**Exercise requirements**
The answer must be one number: the count of lines in the data below that include "dimensions".

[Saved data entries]
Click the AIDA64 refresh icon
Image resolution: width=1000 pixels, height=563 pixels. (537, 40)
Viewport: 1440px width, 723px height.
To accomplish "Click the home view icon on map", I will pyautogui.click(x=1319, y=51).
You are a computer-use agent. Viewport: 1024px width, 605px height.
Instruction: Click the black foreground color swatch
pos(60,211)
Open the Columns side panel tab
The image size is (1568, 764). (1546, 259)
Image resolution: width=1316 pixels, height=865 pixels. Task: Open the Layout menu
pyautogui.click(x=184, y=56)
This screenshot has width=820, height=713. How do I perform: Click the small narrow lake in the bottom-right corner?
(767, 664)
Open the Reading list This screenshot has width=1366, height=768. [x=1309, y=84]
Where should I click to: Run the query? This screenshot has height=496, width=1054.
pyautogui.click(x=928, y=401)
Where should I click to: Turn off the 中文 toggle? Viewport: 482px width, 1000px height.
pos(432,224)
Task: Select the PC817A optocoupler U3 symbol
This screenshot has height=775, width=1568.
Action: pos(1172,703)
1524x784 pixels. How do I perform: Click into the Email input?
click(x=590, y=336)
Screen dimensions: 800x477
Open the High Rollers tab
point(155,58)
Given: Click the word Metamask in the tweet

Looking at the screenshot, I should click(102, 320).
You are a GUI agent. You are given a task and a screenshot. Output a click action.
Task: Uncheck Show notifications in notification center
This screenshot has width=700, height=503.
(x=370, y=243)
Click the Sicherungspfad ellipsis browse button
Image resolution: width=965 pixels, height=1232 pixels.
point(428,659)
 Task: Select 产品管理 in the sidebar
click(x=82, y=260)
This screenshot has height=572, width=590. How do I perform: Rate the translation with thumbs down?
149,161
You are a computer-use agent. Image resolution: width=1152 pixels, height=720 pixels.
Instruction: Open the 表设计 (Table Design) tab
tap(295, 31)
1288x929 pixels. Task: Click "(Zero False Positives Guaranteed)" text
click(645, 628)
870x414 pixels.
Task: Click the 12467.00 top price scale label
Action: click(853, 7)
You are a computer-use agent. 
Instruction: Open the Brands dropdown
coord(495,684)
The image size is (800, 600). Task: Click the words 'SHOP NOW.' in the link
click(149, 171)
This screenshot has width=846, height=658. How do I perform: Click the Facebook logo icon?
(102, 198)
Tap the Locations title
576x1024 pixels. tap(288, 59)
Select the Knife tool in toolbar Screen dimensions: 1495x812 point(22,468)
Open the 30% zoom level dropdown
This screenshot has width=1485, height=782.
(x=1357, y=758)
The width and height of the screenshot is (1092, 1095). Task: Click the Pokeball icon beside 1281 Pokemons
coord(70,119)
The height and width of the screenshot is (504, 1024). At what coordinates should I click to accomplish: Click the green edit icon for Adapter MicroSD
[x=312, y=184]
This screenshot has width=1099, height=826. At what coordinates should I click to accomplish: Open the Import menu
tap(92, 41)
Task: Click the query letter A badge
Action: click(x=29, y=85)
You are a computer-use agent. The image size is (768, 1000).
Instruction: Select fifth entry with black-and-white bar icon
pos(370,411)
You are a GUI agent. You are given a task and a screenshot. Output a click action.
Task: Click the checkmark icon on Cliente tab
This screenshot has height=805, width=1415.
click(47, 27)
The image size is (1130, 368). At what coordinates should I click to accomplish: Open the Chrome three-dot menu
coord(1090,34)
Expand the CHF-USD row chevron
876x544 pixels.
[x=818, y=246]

**Response to the task**
2